There is no detail too small, my favorite being the epilogue where we discover a person who looked for all purposes dead, not only alive but in perfect condition. The reveal was so perfect that you knew to which extent they studied the material. The greatest compliment I could pay it is that it actually made me consider renting Bad Boys 2. (do I need to see part 1, will I be lost?) My one gripe is Wright's "clever" editing style where he constantly smash cuts scenes together and applies loud sound effects. I wish I could say this was a knowing tribute to the likes of Tony Scott, but seeing how he employed the same tricks in both Shaun and the first episode of Spaced (the only episode I've seen, but I assume he does it throughout the series, by the by, when is BBC going to get their shit together and release the series on DVD in the US?), it seems to be one of his directorial flourishes. Wright was recently named director of one of Marvel Comics lesser known works, Ant Man, I am hoping he gives the super hero genre the same treatment (and adoration) he's given action and zombie films, oh and Pegg has got to be the lead, right!?!

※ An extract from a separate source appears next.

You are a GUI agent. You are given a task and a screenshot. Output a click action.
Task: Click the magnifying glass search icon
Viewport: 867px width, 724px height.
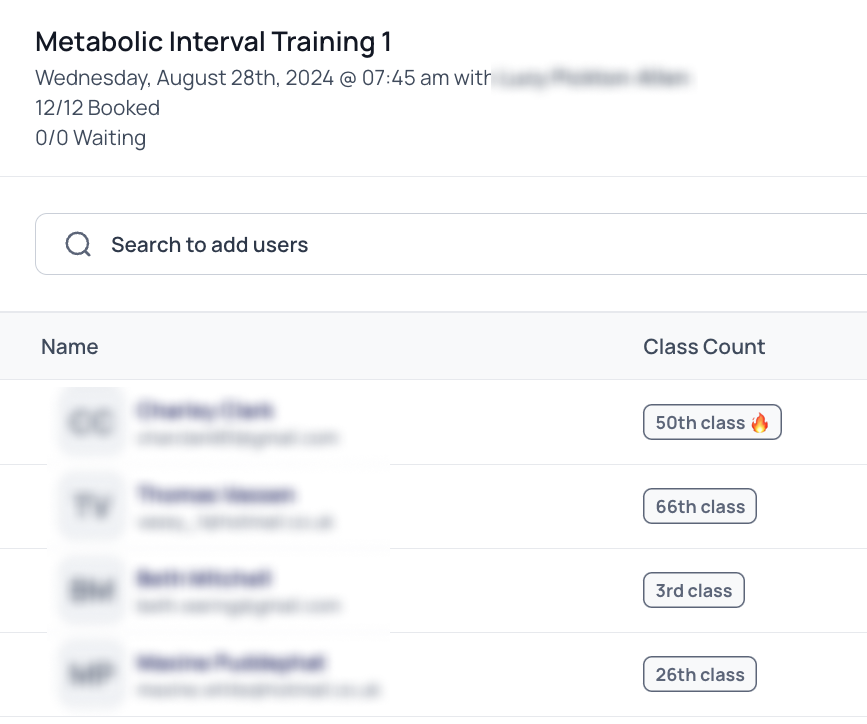[x=78, y=244]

This week's trailer of the week is a film that Wright and Pegg referenced in Fuzz, the 1986 Slyvester Stallone vehicle, Cobra, which if I had such a thing as a list of guilty pleasures would probably be on top. You can see the DVD at the convenient store Pegg's character, Nicholas Angel, stops before returning to Sandford. The shoot out in the supermarket in the climax mirrors the opening of Cobra, where Stallone deals with a terrorist in a supermarket. What I love about Cobra is its a perfect encapsulation of the whole type of renegade cop who's above the law genre that arose in the 80s when Ronald Reagan quoted Dirty Harry in stump speeches that if it wasn't so damn sincere it would serve as a perfect satire. I am sure Stallone thought Marion Cobretti was going to be his next iconic character and audiences would demand sequel after sequel a la his Rocky and Rambo films, sadly that never materialized, perhaps if his name began with an "R", but I might be the only person keeping my fingers crossed that in nine years, at the thirtieth anniversary of its release, we get Marion Cobretti the long in the works sequel, where Cobra returns from retirement to the street to stop one more scumbag terrorist.